As a schoolboy, Furlong had been jeered and called some ugly names; once, he’d come home with the back of his coat covered in spit, but his connection with the big house had given him some leeway, and protection. He had gone on then, to the technical school for a couple of years before winding up at the coal yard, doing much the same work as his own men now did, under him, and had worked his way up. He’d a head for business, was known for getting along, and could be relied upon, as he had developed good, Protestant habits; was given to rising early and had no taste for drink.
Now, he lived in the town with his wife, Eileen, and their five daughters. He’d met Eileen while she was working in the office of Graves & Co. and had courted her in the usual ways, taking her to the cinema and for long walks along the towpath in the evenings. He was attracted to her shiny black hair and slate eyes, her practical, agile mind. When they engaged to marry, Mrs Wilson gave Furlong a few thousand pounds, to start up. Some said she had given him money because it was one of her own that had fathered him – sure hadn’t he been christened William, after the kings.

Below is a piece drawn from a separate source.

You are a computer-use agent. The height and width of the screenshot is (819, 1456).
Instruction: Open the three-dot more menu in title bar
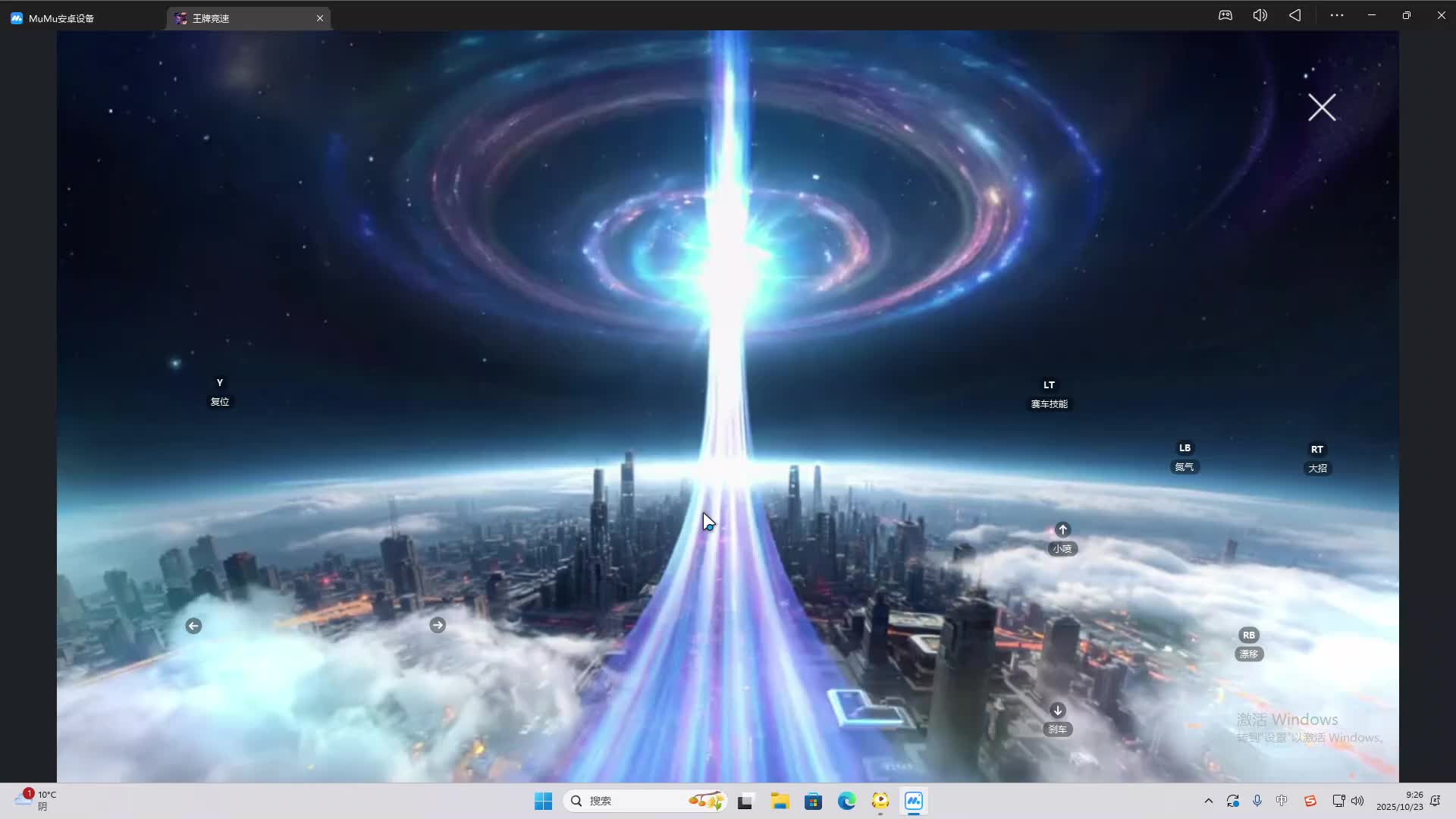click(x=1337, y=15)
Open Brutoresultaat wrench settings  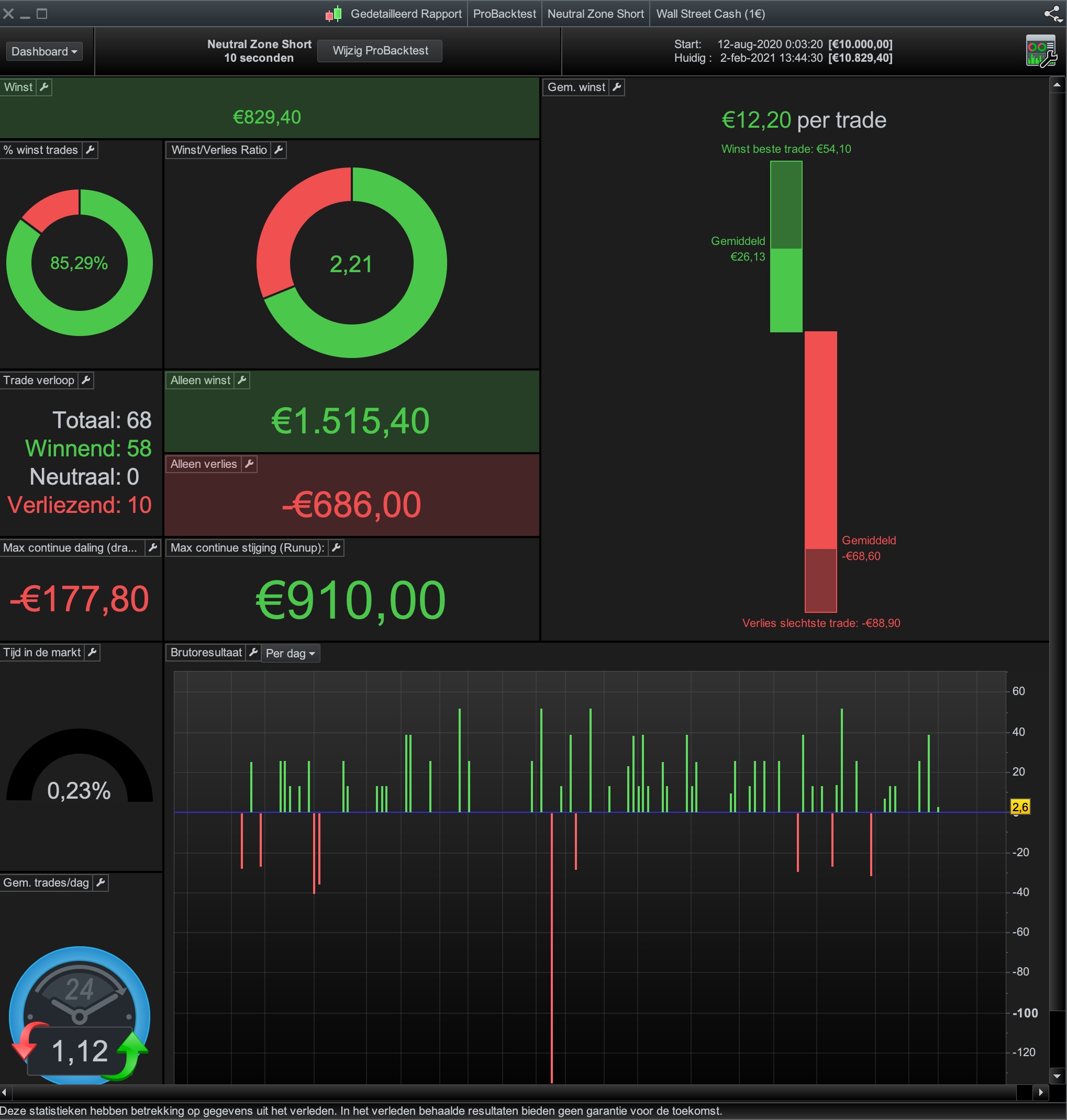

But Furlong never had found out who his father was. His mother had died suddenly, keeled over on the cobblestones one day, wheeling a barrow of crab-apples up to the house, to make jelly. A bleeding to the brain, was what the doctors had called it afterwards. Furlong was twelve at the time. Years later, when he’d gone into the registry office for a copy of his birth certificate, Unknown was all that was written in the space where his father’s name might have been. The clerk’s mouth had bent into an ugly smile handing it out to him, over the counter.
Now, Furlong was disinclined to dwell on the past; his attention was fixed on providing for his girls, who were black-haired like Eileen and fairly complexioned. Already, they were showing promise in the schools. Kathleen, his eldest, came in with him to the little pre-fabricated office on Saturdays and for pocket money helped out with the books, was able to file what had come in during the week and keep an account of most things. Joan, too, had a good head on her shoulders and had recently joined the choir. Both were now attending secondary, at St Margaret’s.
The middle child, Sheila, and the second youngest, Grace, who’d been born eleven months apart, could recite the multiplication tables off by heart, do long division and name the counties and rivers of Ireland, which they sometimes traced out and coloured in with markers at the kitchen table. They, too, were musically inclined and were taking accordion lessons up at the convent on Tuesdays, after school.
Loretta, their youngest, although shy of people, was getting gold and silver stars on her copy-books, reading her way through Enid Blyton, and had won a Texaco prize for her drawing of a fat, blue hen skating across a frozen pond.
Sometimes Furlong, seeing the girls going through the small things which needed to be done – genuflecting in the chapel or thanking a shop-keeper for the change – felt a deep, private joy that these children were his own.
‘Aren’t we the lucky ones?’ he remarked to Eileen in bed one night. ‘There’s many out there badly off.’
‘We are, surely.’
‘Not that we’ve much,’ he said. ‘But, still.’
Eileen’s hand slowly pushed a crease out of the bedspread. ‘Did something happen?’
It took him a moment to answer. ‘Mick Sinnott’s little chap was out on the road again today, foraging for sticks.’
‘I suppose you stopped?’
‘Wasn’t it spilling rain. I pulled over and offered him a lift and gave him what bit of change was loose in my pocket.’
‘I dare say.’
‘You’d think it was a hundred pound I’d given him.’
‘You know some of these bring the hardship on themselves?’
‘Tis not the child’s doing, surely.’
‘Sinnott was stotious at the phone box on Tuesday.’
‘The poor man,’ Furlong said, ‘whatever ails him.’
‘Drink is what ails him. If he’d any regard for his children, he’d not be going around like that. He’d pull himself out of it.’
‘Maybe the man isn’t able.’
‘I suppose.’ She reached over and sighed, turned out the light. ‘Always there’s one that has to pull the short straw.’
Some nights, Furlong lay there with Eileen, going over small things like these. Other times, after a day of heavy lifting or being delayed by a puncture and getting soaked out on the road, he’d come home and eat his fill and fall into bed early, then wake in the night sensing Eileen, heavy in sleep, at his side – and there he’d lie with his mind going round in circles, agitating, before finally he’d have to go down and put the kettle on, for tea. He’d stand at the window then with the cup in his hand, looking down at the streets and what he could see of the river, at the little bits and pieces of goings on: stray dogs out foraging for scraps in the bins; chipper bags and empty cans being rolled and blown roughly about by the driving wind and rain; stragglers from the pubs, stumbling home. Sometimes these stumbling men sang a little. Other times, Furlong would hear a sharp, hot whistle and laughter, which made him tense. He imagined his girls getting big and growing up, going out into that world of men. Already he’d seen men’s eyes following his girls. But some part of his mind was often tense; he could not say why.